Vingt-deux ans après la plus grande vague d’élargissement de l’histoire de l’Union européenne – au cours de laquelle dix pays sont officiellement devenus membres – et treize ans après l’adhésion de la Croatie, la question de l’élargissement de l’UE est redevenue un sujet brûlant. Il s’agit de la plus longue période écoulée depuis la dernière adhésion, et les perspectives ainsi que les défis liés à une Union élargie sont considérables. En amont du sommet du Conseil européen prévu mi-octobre, le commissaire chargé de l’élargissement a récemment exposé la vision « réformiste » de la Commission concernant les futures adhésions.
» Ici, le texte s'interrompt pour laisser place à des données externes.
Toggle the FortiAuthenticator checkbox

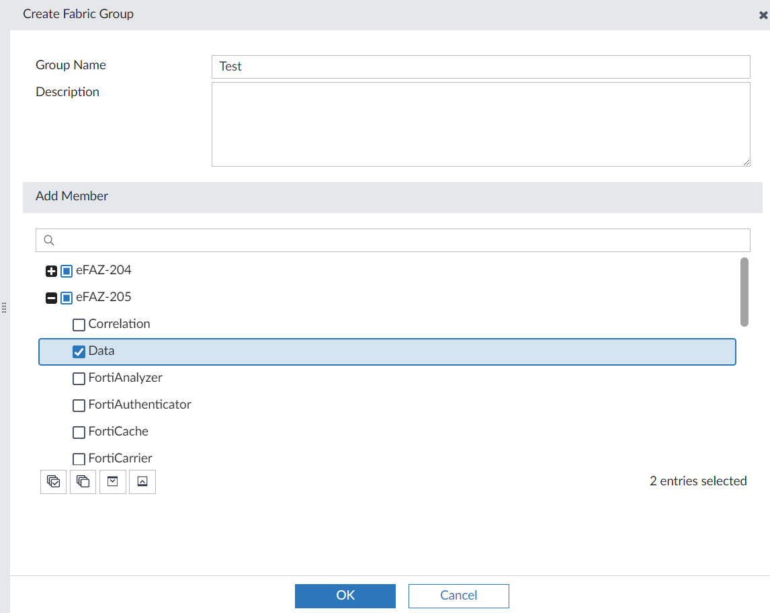pyautogui.click(x=79, y=405)
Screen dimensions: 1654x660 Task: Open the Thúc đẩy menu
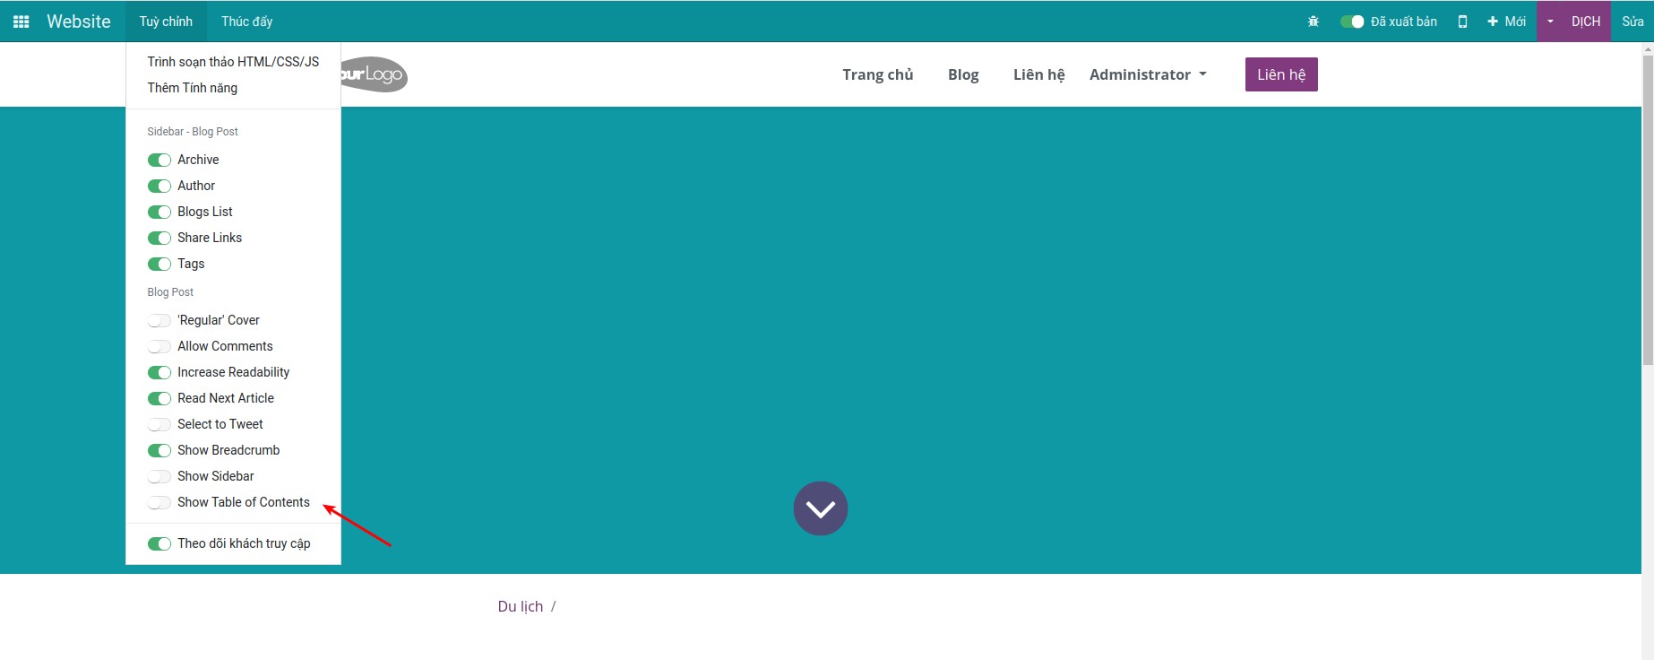tap(246, 22)
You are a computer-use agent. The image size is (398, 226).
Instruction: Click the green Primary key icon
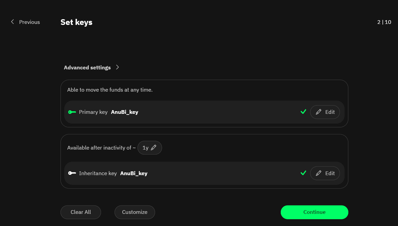click(x=72, y=112)
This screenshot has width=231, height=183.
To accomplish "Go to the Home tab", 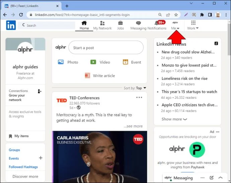I will [84, 25].
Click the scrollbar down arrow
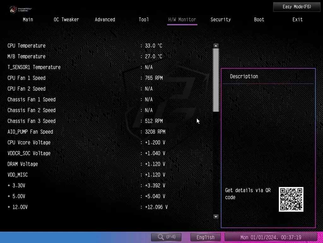This screenshot has width=323, height=243. point(216,217)
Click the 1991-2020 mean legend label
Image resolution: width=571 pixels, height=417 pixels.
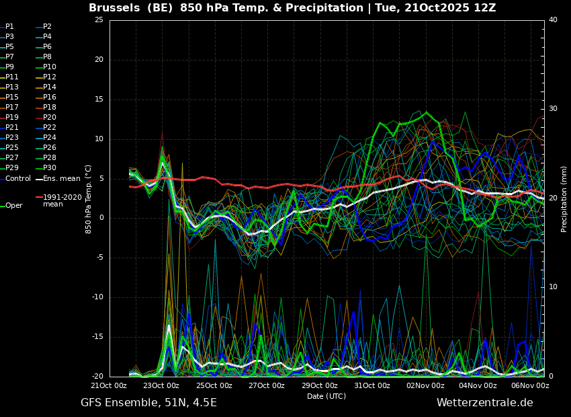[x=62, y=200]
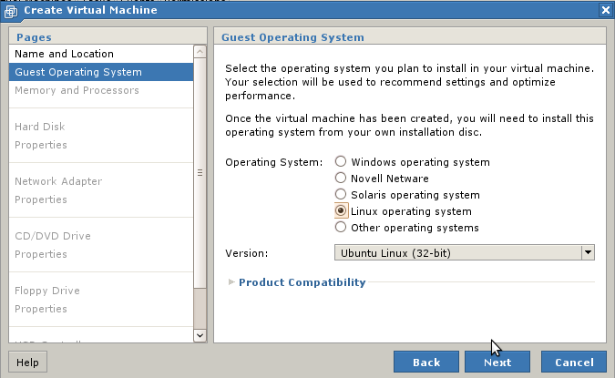The width and height of the screenshot is (615, 378).
Task: Select Other operating systems radio button
Action: click(342, 228)
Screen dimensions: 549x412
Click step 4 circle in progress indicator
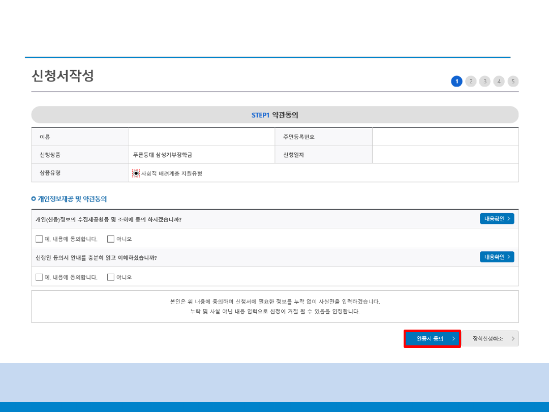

Dans un discours prononcé le 24 août à Zagreb, Marta Kos a souligné l’importance du respect des engagements, les avantages d’une intégration progressive, d’un processus décisionnel plus souple et de garanties plus solides pour renforcer l’État de droit et les mécanismes démocratiques.
Au-delà des clichés, tels que l’obligation pour les pays candidats de respecter véritablement « nos valeurs communes », de certaines déclarations emphatiques ou des hommages rendus à la Croatie et à ses réalisations, la commissaire Kos a salué les progrès sans précédent formulées cette année concernant le processus d’élargissement. D’une part, nous avons le Monténégro, qui est le plus proche d’une adhésion à l’UE ; l’Albanie, citée en exemple pour la clôture du chapitre sur l’État de droit ; ainsi que l’Ukraine et la République de Moldavie. Quant à l’Islande, au moment du discours prononcé à Zagreb, elle se préparait à un référendum sur la reprise des négociations d’adhésion ; toutefois, le résultat du 29 août – où 53 % des citoyens ont voté contre – a mis un terme définitif à cette aspiration.
Au-delà des cas individuels, qui se trouvent à différentes « étapes » du processus d’adhésion, la question est de savoir comment comprendre pleinement qui nous accueillons à l’intérieur de nos frontières. Une Union qui ne parvient pas à défendre ses frontières extérieures face à une menace existentielle, une Union étouffée par une réglementation excessive et promouvant des idéologies qui sapent fondamentalement la famille, la liberté d’expression et la souveraineté nationale – est-elle vraiment prête à s’étendre davantage ? Ce serait comme une maison à laquelle on ajouterait un nouvel étage alors que ses fondations s’effondrent.
Le commissaire Kos estime que le processus décisionnel doit être plus efficace et plus souple – un objectif légitime –, mais l’un des moyens d’y parvenir consiste à réduire les domaines dans lesquels un seul État membre peut exercer son droit de veto. En d’autres termes, il s’agit du type de réforme qui permettrait d’éviter les « surprises » désagréables de la part d’États qui ne se conforment pas pleinement aux exigences de Bruxelles – un sujet qui a suscité un ressentiment considérable ces dernières années. Le commissaire slovène a également évoqué la nécessité de veiller à ce que les « chevaux de Troie » ne puissent pas s’infiltrer, afin que les « valeurs européennes fondamentales » et « l’État de droit » ne puissent plus être bafoués. C’est là la même rhétorique fallacieuse que les pseudo-élites utilisent pour faire fi des peuples et de leurs intérêts. Voilà quelques-unes des mesures visant à permettre à l’Europe de retrouver son « indépendance », telle que l’envisage le commissaire chargé de l’élargissement.
Nous ne connaissons que trop bien la rhétorique grandiloquente et les phrases creuses. L’élargissement de l’Union européenne doit être évalué à l’aune de sa capacité à renforcer ou à affaiblir ce qui fait de l’Europe ce qu’elle est. Une Union européenne élargie devrait signifier un renforcement de notre bloc, et non son affaiblissement. Apporte-t-elle davantage d’ordre, de prospérité et de respect pour les vraies valeurs, la liberté et la souveraineté ? Si la réponse est « oui », alors l’élargissement doit être salué. Mais si elle ne sert que d’instrument à un projet idéologique de grande envergure qui dénature ses objectifs déclarés – stabilité, prospérité et liberté –, alors elle doit être rejetée ou, à tout le moins, considérée avec la plus grande prudence.
Pour que l’Union européenne reste une union de nations, il est impératif qu’elle fasse le choix de la clarté et du réalisme. Sinon, elle risque de se retrouver, tôt ou tard, transformée en quelque chose d’inconnaissable. Et alors, l’élargissement ne sera rien d’autre qu’un clou de plus dans le cercueil.